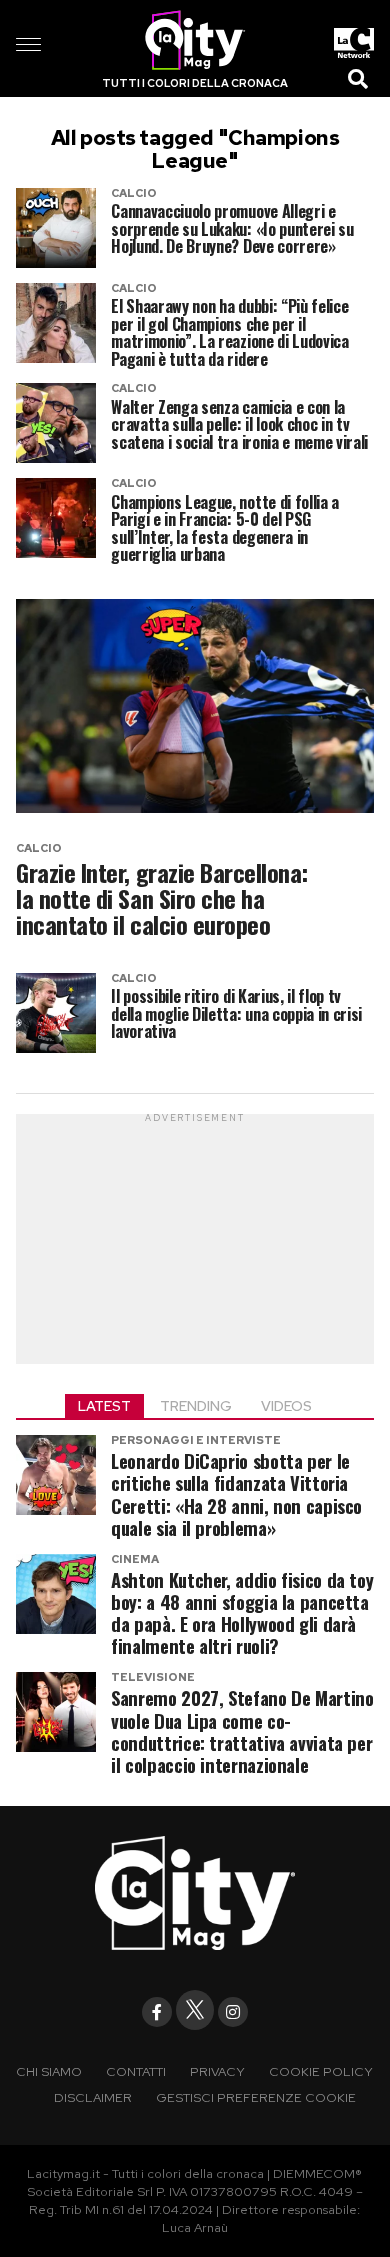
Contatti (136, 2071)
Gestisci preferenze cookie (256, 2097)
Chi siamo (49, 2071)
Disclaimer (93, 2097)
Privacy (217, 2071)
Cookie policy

• [TASK ITEM]:
Images are to be left out; everything else in the material must be written out exactly.

• [TASK OUTPUT]:
Contatti (136, 2071)
Gestisci preferenze cookie (256, 2097)
Chi siamo (49, 2071)
Disclaimer (93, 2097)
Privacy (217, 2071)
Cookie policy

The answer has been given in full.